Metric really came roaring out of the gate fully formed, and the first album they released is still the best distillation of their sound. It’s seething and cool, angry and catchy, earnest and confident. It was written at the height of post-9/11 tension, as all of our systems were failing and the government was getting into deeper and deeper shit. The slinking “Succexy” is an embittered rail against the military industrial complex that sounds especially prescient today, with its talk of oversaturation and ambivalence: “All we do is talk, sit, switch screens/ As the homeland plans enemies.” On the album’s opening track, Haines sardonically sings that “our falling bombs are her shooting stars.”

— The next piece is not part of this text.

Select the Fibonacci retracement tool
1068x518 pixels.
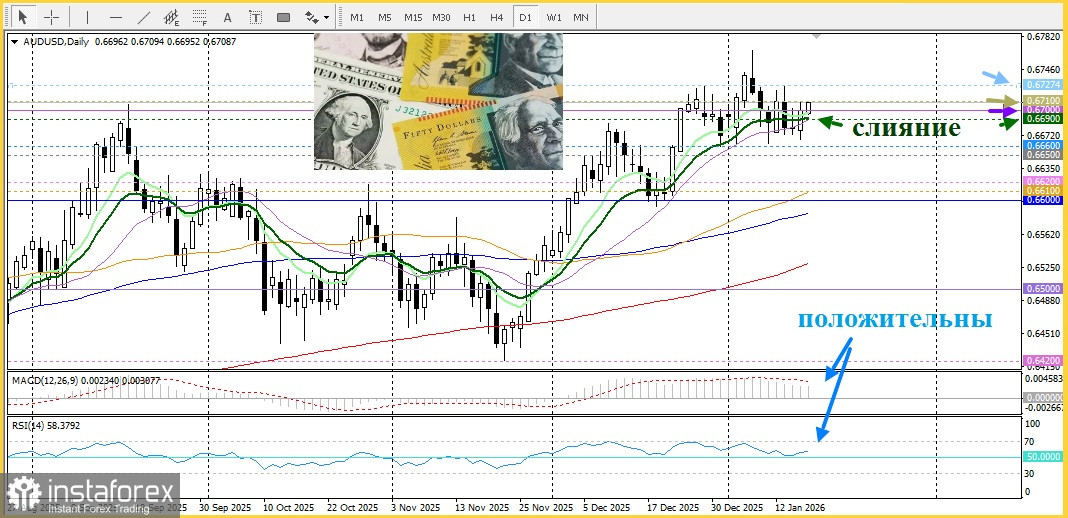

In addition to the society’s fractured state, Metric were also lamenting a romanticized music scene that maybe never really ever existed in the first place. One of their biggest singles, “Combat Baby,” is about two punks who just can’t make it work. “Dead Disco” and “The List” both poke holes in exclusionary gatekeepers — on the latter, she sneers “Who we are now, we will always be/ The best haircuts are taken” and on the former she’s occupied with not becoming a carbon copy of anyone else.

Every song is honestly a stunner — it’s wall-to-wall highlights. From the lovely twinkles of the album’s ballads “Calculation Theme” and “On A Slow Night” to the acidic bile that’s “Wet Blanket,” Old World has an inescapable energy. It’s the foundation for what Metric would later become, grounded by some heady politics and undeniable hooks. It’s Metric’s most enduring statement, and it’s more than enough to build a 20-year-plus career on.